Zane Lowe: I mean, that’s been a bit of a constant area of my life, which has been going in and making music with people. I was getting really into that when I left the UK, and I was getting into a lot of "sessions". And that was becoming another part of my life. I had always done [it], but it became a focus. I moved to Los Angeles and started doing Apple Music, and some of that interest carried over and I had to say no. That was really hard. That was not fun, to say, "I would love to come and make music with you and I really appreciate you being interested, but I just don’t have the time." I had to be really dedicated to what Beats 1 could be, and really wanted it to be successful and useful and add value to the experience for the artists and their fans.

What was your worst phase?
There was a moment during my time at Radio 1 – I was noticing the changing way that people were listening to music. We’d taken a dip in the ratings. They were going to streaming services and going to Soundcloud and going to things where they felt they could control their own curation. So it wasn’t like we bottomed out, but there were like six months there where it felt a bit rough. I reacted quite badly to it – I sort of panicked and I probably wasn’t fun to be around. I wasn’t enjoying it. When you question your passion, you end up thinking: 'Is it me? Am I not bringing my A-game?'

I realised the audience and the artist can start this direct conversation. Initially, I was like, 'Where do I fit into that?' I think you have to ask yourself, 'How are we adding value to that relationship?' I don’t feel in control anywhere near as much, and I like that. You have to be willing to join the conversation rather than lead it; you have to be willing to collaborate rather than control. This is the most pure and exciting time for that conversation between artist and fan to exist. I still want to listen to it, and sometimes I want to contribute, but I’m not going to stand in there and go, "I know better."

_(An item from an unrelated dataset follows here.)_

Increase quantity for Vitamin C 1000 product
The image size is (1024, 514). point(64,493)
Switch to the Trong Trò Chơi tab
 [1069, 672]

How long do you think you would last in space?
I’ll give you the mathematical equation: it would be space, plus about 55 seconds of breath holding, and then I reckon I’d probably perish. In terms of mentally, I think I would survive in space as long as the mission required. I’m pretty resolute. I see things through. I'm not in a hurry to get into space. I quite like having my feet on the ground. That's a very Liam Gallagher thing to say, isn't it? "Fuck space, I like having my feet on the ground." He always finds the most amazing way to say it. I spoke to him yesterday – he was going, "I'm fucking having porridge, mate. Drizzle of honey. Fucking having porridge."

What conspiracy theory do you believe?
Kendrick Lamar was abducted by aliens. If Kendrick believes it to be true, I wouldn’t put it past him. That guy has special insight. Isn’t he just the most amazing, deepest, complex, beautiful fucking artist? Like, the idea that Kendrick floated that and said, "No one believes me, but I believe it’s possible." It’s a good time for the aliens. Aliens are going, "How many people do we have to abduct for you to take us seriously? Outkast wrote a whole album about it and you still didn’t take us seriously."

What’s the grossest illness or injury you’ve ever had?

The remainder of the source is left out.